Suara.com - Komisi Pemberantasan Korupsi (KPK) merespon pernyataan Menkumham RI Yasona H. Laoly terkait narapidana kasus korupsi tak bisa ditempatkan di Lapas Nusakambangan, Cilacap, Jawa Tengah.
Juru Bicara KPK, Febri Diansyah mengatakan apa yang disampaikan Laoly bukan sepenuhnya menolak atas usulan KPK.
"Kami harap pernyataan Menteri Hukum dan HAM tersebut bukanlah berarti menolak sepenuhnya pemindahan napi korupsi ke Lapas Nusakambangan, tetapi spesifik pada pandangan bahwa napi korupsi tidak dapat diletakkan di Lapas dengan kategori Super Maximum Security," kata Febri dikonfirmasi, Selasa (18/6/2019).

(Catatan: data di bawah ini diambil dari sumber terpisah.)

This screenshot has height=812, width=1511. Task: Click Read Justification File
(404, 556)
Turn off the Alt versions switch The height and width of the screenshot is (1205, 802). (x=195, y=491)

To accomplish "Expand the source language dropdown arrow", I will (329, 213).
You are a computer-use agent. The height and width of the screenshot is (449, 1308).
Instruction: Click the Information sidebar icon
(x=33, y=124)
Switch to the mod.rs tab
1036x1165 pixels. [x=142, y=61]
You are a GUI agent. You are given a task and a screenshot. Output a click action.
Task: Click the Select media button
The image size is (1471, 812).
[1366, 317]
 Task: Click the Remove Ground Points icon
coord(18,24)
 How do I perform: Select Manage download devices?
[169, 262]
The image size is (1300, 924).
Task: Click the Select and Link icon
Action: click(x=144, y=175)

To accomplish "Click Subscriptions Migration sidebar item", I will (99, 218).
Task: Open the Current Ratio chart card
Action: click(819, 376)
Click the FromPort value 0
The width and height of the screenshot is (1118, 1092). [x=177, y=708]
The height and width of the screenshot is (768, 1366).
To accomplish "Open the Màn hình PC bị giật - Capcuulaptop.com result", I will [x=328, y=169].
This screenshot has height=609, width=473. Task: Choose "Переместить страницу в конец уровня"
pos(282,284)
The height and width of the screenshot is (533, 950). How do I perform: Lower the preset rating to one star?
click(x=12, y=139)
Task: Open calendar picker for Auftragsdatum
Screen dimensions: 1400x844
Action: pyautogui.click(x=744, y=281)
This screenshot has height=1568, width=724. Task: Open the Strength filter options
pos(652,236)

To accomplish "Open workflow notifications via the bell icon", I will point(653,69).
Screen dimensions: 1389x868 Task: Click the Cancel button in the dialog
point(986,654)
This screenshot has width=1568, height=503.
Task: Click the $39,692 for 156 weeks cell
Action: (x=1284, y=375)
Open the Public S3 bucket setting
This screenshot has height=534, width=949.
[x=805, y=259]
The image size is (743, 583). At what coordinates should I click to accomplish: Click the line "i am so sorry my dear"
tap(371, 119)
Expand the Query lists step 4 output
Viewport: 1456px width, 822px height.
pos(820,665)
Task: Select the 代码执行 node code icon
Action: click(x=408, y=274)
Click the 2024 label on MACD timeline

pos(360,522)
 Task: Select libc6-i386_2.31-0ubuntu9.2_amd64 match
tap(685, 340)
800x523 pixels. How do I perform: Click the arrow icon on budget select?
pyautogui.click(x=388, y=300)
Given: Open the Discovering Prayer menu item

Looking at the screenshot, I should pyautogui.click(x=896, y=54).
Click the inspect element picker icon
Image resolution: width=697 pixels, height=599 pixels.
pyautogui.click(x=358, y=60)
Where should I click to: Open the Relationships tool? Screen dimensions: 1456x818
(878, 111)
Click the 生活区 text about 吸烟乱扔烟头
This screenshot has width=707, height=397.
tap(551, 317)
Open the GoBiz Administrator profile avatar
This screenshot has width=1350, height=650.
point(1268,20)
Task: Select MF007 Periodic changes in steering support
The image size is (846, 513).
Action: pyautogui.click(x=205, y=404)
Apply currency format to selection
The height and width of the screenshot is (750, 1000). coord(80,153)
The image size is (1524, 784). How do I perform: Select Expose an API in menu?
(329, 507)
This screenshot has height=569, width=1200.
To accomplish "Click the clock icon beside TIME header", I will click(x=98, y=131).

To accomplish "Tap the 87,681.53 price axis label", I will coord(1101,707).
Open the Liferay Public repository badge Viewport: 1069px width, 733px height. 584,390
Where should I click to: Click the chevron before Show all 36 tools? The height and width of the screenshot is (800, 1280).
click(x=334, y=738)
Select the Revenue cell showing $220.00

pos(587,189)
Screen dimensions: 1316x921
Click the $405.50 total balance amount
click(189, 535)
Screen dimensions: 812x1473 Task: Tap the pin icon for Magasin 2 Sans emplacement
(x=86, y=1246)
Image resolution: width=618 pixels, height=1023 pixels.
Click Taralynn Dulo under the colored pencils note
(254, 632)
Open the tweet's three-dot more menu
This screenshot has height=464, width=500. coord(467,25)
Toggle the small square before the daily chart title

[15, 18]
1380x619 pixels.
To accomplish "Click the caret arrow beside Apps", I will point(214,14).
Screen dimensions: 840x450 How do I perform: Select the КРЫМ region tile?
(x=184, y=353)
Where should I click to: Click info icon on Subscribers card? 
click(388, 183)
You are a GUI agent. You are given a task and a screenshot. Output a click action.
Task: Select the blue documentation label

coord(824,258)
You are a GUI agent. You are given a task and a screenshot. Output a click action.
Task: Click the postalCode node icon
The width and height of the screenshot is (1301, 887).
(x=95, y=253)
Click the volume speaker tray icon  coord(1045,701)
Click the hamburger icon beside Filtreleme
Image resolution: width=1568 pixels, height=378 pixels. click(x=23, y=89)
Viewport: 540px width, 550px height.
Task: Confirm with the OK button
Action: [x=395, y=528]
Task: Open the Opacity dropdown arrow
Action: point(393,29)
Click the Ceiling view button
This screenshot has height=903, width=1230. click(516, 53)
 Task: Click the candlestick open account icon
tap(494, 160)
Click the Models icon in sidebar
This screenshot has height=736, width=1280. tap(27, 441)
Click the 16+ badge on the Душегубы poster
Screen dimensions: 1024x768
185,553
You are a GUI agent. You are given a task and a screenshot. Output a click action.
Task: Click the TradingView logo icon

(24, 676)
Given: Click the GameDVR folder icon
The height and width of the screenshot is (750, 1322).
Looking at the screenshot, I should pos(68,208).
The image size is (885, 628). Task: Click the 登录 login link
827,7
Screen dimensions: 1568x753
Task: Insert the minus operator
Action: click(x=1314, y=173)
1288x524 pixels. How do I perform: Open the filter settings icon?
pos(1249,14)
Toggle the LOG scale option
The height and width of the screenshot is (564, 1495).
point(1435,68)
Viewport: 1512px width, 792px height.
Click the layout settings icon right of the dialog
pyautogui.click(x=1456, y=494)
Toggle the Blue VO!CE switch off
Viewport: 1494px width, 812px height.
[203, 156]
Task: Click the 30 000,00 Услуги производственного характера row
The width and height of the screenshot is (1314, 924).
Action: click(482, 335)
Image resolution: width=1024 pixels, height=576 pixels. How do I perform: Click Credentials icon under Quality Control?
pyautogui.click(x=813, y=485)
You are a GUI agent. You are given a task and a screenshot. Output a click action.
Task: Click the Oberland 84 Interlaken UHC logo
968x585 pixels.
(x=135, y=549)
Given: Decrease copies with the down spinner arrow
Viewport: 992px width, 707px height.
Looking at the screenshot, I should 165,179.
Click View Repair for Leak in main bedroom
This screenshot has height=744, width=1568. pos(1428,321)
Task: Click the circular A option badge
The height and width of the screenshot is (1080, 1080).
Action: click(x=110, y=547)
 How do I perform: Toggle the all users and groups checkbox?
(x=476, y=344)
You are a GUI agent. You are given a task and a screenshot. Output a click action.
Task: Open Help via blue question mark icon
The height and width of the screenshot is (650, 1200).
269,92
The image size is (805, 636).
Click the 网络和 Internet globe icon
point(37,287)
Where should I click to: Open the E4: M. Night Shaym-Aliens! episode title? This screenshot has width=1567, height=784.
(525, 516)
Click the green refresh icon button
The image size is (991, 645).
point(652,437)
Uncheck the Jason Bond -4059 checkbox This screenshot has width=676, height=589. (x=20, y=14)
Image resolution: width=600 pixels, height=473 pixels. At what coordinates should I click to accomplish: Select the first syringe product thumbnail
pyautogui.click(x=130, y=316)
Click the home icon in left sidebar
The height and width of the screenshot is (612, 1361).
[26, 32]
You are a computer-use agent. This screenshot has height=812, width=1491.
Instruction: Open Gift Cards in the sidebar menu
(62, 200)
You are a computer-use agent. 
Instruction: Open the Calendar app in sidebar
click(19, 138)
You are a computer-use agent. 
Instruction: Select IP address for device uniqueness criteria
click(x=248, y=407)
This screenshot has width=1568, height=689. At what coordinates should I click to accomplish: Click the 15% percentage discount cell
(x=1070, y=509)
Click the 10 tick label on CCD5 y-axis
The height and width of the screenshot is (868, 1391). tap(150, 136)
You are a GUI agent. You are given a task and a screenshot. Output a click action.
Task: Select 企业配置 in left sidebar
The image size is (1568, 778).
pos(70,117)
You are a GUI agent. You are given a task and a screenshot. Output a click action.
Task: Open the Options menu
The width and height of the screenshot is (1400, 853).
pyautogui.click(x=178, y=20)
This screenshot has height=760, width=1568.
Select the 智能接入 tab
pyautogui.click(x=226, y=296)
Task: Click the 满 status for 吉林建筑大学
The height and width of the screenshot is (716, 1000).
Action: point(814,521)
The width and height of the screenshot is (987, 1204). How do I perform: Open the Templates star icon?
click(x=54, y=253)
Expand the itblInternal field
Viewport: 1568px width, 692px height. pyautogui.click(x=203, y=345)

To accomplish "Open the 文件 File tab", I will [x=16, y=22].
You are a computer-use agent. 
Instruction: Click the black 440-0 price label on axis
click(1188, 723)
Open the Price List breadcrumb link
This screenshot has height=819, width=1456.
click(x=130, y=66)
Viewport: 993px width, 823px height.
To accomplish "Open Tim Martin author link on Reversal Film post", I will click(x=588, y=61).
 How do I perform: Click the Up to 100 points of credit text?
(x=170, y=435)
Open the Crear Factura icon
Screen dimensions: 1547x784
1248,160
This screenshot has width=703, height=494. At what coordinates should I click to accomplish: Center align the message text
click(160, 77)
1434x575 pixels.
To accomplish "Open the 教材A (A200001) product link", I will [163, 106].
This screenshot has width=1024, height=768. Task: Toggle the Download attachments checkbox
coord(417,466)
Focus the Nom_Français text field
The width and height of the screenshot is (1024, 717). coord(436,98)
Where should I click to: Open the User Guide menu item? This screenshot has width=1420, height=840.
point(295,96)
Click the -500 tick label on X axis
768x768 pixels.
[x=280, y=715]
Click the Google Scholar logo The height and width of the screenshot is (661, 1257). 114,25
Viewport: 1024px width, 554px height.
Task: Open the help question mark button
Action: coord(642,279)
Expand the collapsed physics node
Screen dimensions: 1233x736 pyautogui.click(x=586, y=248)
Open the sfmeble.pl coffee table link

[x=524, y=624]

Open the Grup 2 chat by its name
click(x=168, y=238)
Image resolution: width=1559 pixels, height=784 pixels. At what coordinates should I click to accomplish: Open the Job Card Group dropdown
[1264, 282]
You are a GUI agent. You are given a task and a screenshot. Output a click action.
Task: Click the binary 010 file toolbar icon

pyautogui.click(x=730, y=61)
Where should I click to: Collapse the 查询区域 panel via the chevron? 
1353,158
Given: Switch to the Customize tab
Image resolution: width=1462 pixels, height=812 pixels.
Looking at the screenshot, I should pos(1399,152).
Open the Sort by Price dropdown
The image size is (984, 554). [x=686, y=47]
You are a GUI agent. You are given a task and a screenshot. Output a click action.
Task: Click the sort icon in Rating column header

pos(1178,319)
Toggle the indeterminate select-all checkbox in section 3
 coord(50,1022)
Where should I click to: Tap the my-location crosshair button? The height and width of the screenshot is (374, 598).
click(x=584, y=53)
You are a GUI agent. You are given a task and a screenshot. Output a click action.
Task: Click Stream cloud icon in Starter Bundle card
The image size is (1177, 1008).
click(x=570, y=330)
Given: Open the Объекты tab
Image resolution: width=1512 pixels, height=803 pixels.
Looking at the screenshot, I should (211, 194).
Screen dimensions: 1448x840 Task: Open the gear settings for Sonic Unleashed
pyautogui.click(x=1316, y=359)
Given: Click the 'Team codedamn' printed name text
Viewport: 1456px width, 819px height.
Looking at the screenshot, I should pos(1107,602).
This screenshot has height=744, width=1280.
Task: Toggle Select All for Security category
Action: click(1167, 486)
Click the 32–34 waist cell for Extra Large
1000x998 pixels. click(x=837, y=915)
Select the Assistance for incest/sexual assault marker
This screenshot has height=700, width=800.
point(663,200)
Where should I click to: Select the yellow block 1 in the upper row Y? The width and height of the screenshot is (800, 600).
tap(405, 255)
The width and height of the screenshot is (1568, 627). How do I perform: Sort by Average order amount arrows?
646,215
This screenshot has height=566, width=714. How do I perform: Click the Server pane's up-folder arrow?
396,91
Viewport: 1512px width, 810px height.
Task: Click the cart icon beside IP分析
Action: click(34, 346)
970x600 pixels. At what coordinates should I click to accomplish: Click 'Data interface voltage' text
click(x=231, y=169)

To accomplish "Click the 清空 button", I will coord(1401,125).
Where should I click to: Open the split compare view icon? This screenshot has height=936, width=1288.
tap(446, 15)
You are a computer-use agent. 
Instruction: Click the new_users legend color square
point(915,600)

Febri kemudian mengingatkan kembali terdapat Peraturan Menteri Hukum dan HAM Nomor 35 Tahun 2018 tentang Revitalisasi Penyelenggaraan Pemasyarakatan.
Baca Juga: KPK Periksa Bupati Talaud Sri Wahyumi Penerima Suap Perhiasan Mewah
Revitalisasi ini dilakukan untuk meningkatkan kualitas fungsi pembinaan narapidana, yang dilaksanakan di 4 lapis Lapas, mulai dari Super Maximum Security, Maximum Security, Medium hingga minimum security.
Terkait itu, Febri mengatakan seharusnya Menkumham dapat memahami di Lapas Nusakambangan tidak hanya ada Lapas dalam kategori super maximum security, tetapi juga ada Maxium, Medium hingga Minimum security.
Saat kordinasi dengan Ditjen PAS, Febri menyebut napi korupsi dapat ditempatkan di Lapas Maximum Security. Hal ini, bertujuan agar tak terjadi kembali resiko yang tinggi pengulangan pidana khusus dalam tindak pidana korupsi.
"Ini KPK telah melakukan OTT (operasi tangkap tanga) Kalapas Sukamiskin yang disuap oleh narapidana kasus korupsi di sana. Kami menduga praktek seperti ini sangat beresiko terjadi untuk pihak lain," ungkap Febri
Febri khawatir kembali terjadi praktik penyuapan terhadap petugas lapas untuk mendapatkan fasilitas tertentu ataupun bentuk pemberian gratifikasi dan uang pelicin.
Baca Juga: Kasus Suap Pupuk Bowo Sidik, KPK Periksa 2 Anggota DPR RI
"Sehingga sangat logis jika mereka (napi korupsi) ditempatkan di Lapas Maximum Security tersebut," tutup Febri.